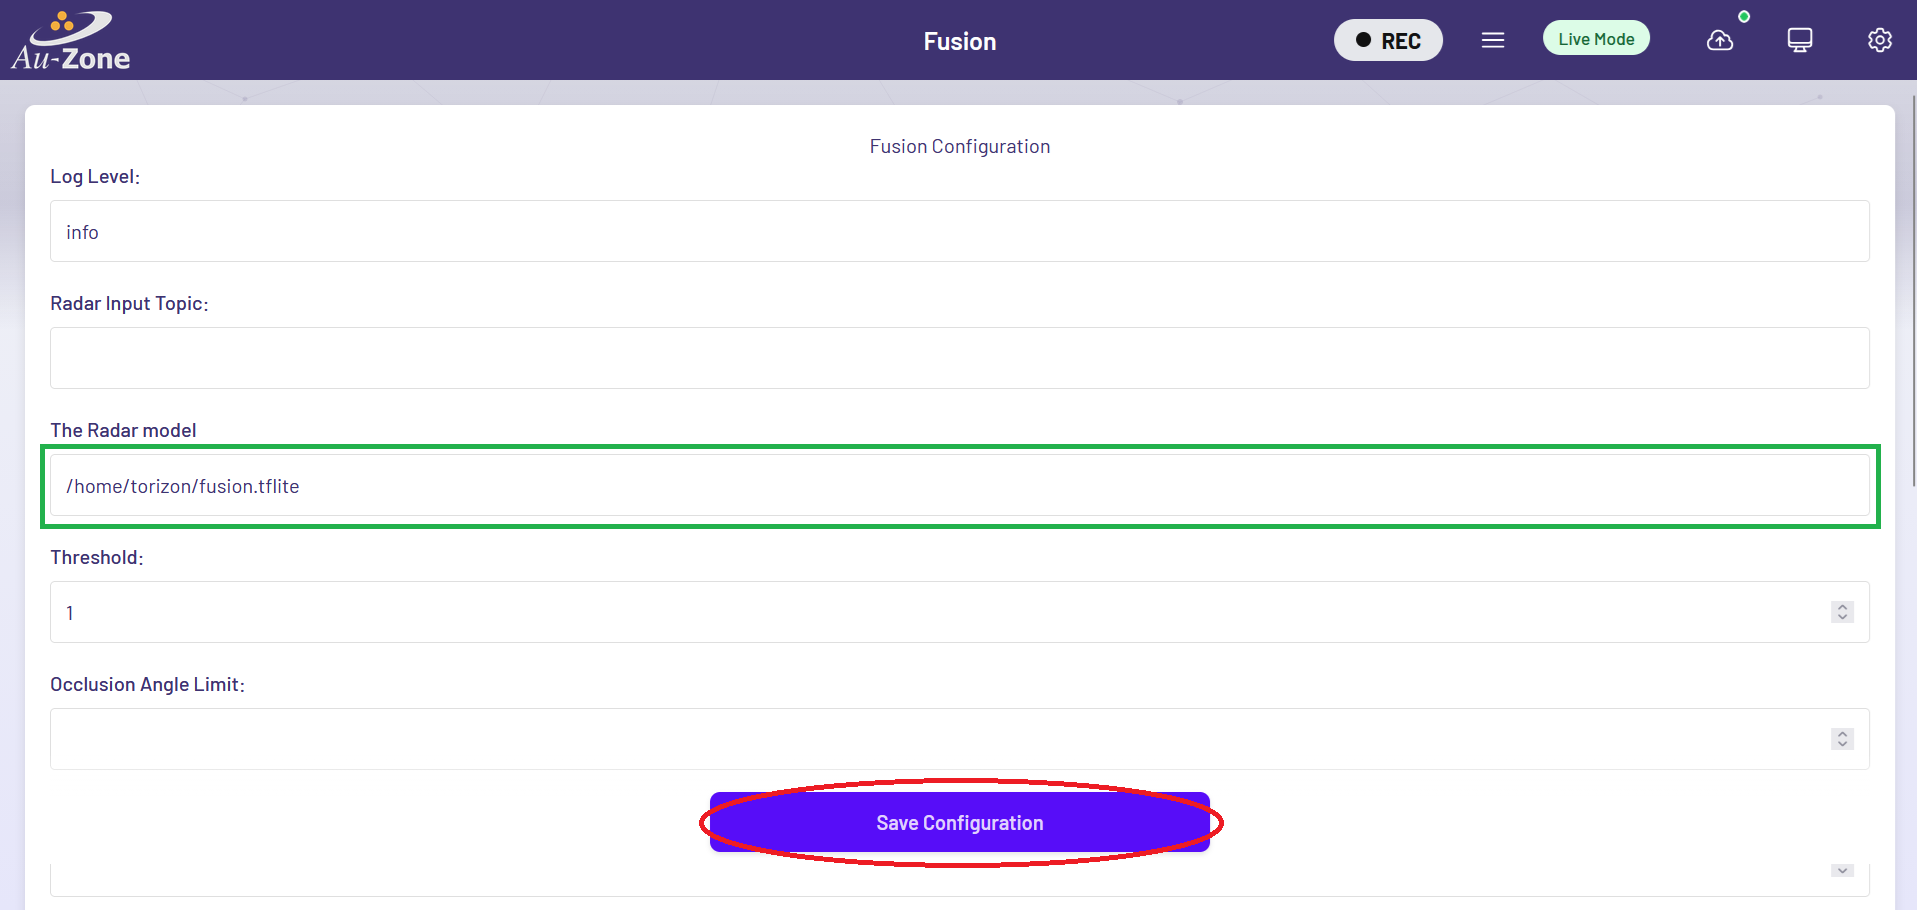This screenshot has width=1917, height=910.
Task: Increase the Occlusion Angle Limit value
Action: tap(1843, 734)
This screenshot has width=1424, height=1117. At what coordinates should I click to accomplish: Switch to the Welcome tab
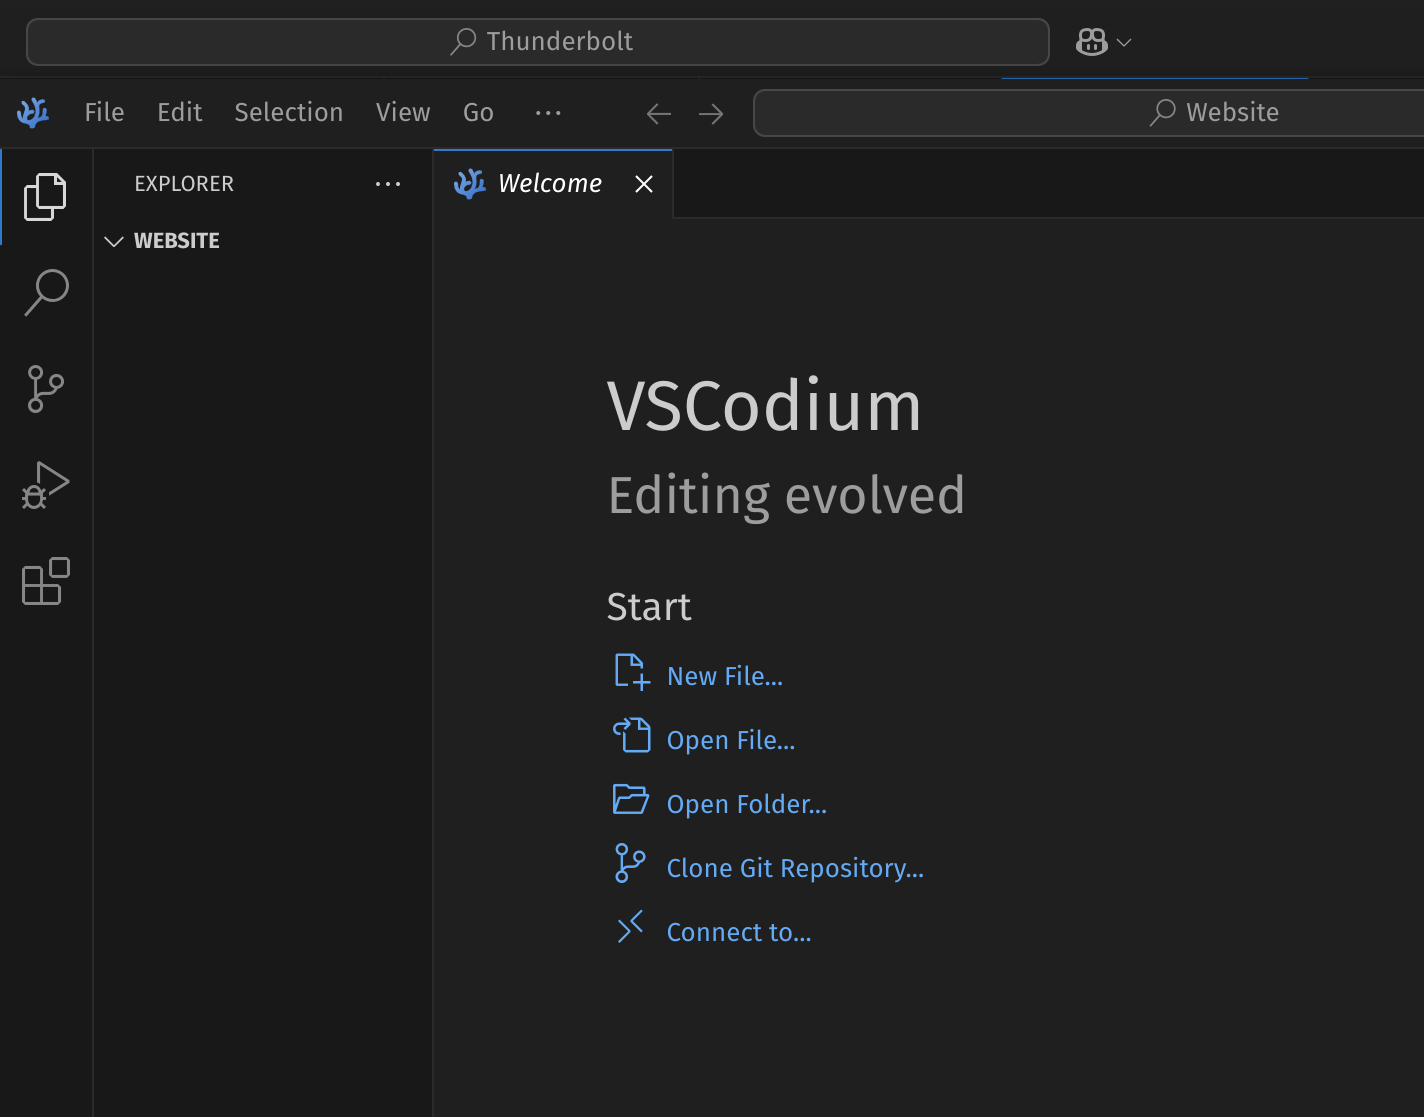549,184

--------------------------------------------------

The copy should begin at the line containing "This screenshot has width=1424, height=1117." and end at the last line of the data above; please restate those lines word for word without the pictures.

● **Reply**
This screenshot has width=1424, height=1117. At what coordinates should I click to accomplish: Switch to the Welcome tab
549,184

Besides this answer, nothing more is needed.